“To have seen Italy without having seen Sicily is not to have seen Italy at all, for Sicily is the clue to everything.”
- Goethe
Villa Cecilia is located at 50 mt from the sea, just outside the village of Trabia.
The villa is close to the former buildings of the tuna fisheries that date back to the 16th century and to a little touristic port. The main house is enclosed by an ancient loquat garden known as "Big garden of Principi Lanza di Trabia".
The Lanza family, which dates back to the 13th century, has been one of the most important and ancient aristocratic families of Sicily. During the 16th century, the Lanza gained title to the fiefdom of Trabia that became Princedom of Trabia in 1601. Their suggestive Castle built in the 10th century on sea rocks, is at only 200 mt of distance from Villa Cecilia.

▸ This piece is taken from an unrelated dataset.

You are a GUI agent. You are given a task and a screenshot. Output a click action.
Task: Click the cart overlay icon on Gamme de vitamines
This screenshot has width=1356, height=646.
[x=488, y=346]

The Castle of Trabia has been elected as as preferred residence by Prince Raimondo Lanza di Trabia and has seen illustrious guests, like Susanna Agnelli, the writer Giuseppe Tomasi di Lampedusa, the shipping magnate Aristotle Onassis, to name a few.

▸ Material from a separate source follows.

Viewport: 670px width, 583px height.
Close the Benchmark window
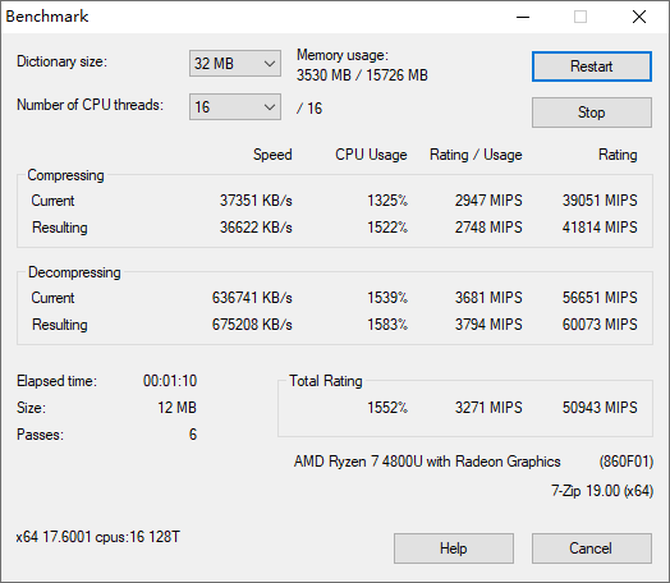[638, 17]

Is a village situated on the coast, 34 km east of Palermo, along sea route 113 towards Cefalù and Messina and conveniently located at 2 km from the highway access.

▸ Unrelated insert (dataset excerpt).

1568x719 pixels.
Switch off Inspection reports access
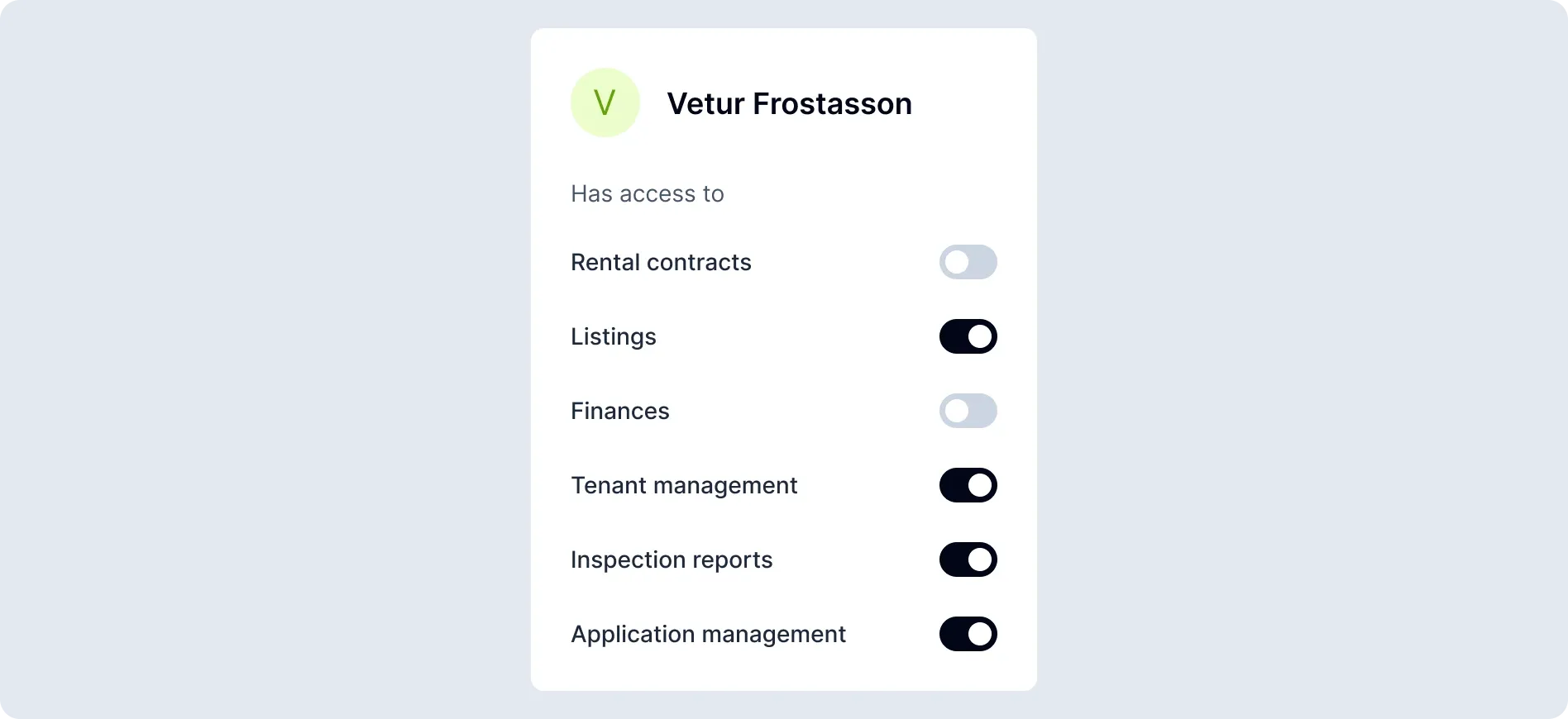coord(968,559)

The lovely village was created between the 10th and 11th centuries from a nucleus of houses surrounding the Castle, between the hills and the sea, green olive trees gardens, fertile plantations of strawberries, peaches, loquat and citruses.
It is now a renowned Tyrrhenian Sea touristic centre, with its beaches, the Castle on the sea, the sea chapel Santa Rosalia, the green hills, its restaurants, with its small fishery village of San Nicola l'Arena with its own castle on a well-known touristic port.
Trabia is described in the first historical document that mentions the production of pasta.
Video: "The origins of pasta".
In 1154, the Arab geographer, Al Idrisi, while travelling around Sicily on behalf of the Norman King Roger II of Sicily, to discover customs and traditions of the population at that time, described in the famous “Tabula Rogeriana” the existence of Trabia and the local production of pasta:
“To the west of Termini there is a town called Trabia ('At Tarbiah, the square), an enchanting place to live, abounding in streams that drive numerous mills. Trabia sits in a vast plain with many great estates, where great quantities of pasta (in arab - itriya - spaghetti) are made and exported everywhere, especially to Calabria and other Muslim and Christian lands; many shiploads are sent. In the port of this town they catch that big fish which is called tuna”.
With this historical testimony it is then confirmed that the dry long pasta called "itriya" (spaghetti) used to be produced, even before 1154, in the laborious town of Trabia were they were they carried out handicraft, commercial and marittime activities.
If, as is so commonly reported, the Arabs really did introduce the technique of drying pasta into Sicily, it would appear that the Sicilians quickly surpassed their teachers, and developed the art as it had been developed nowhere else. [Ref. "Pasta: the story of a universal food", S. Serventi, F. Sabban, Columbia University Press, 2002]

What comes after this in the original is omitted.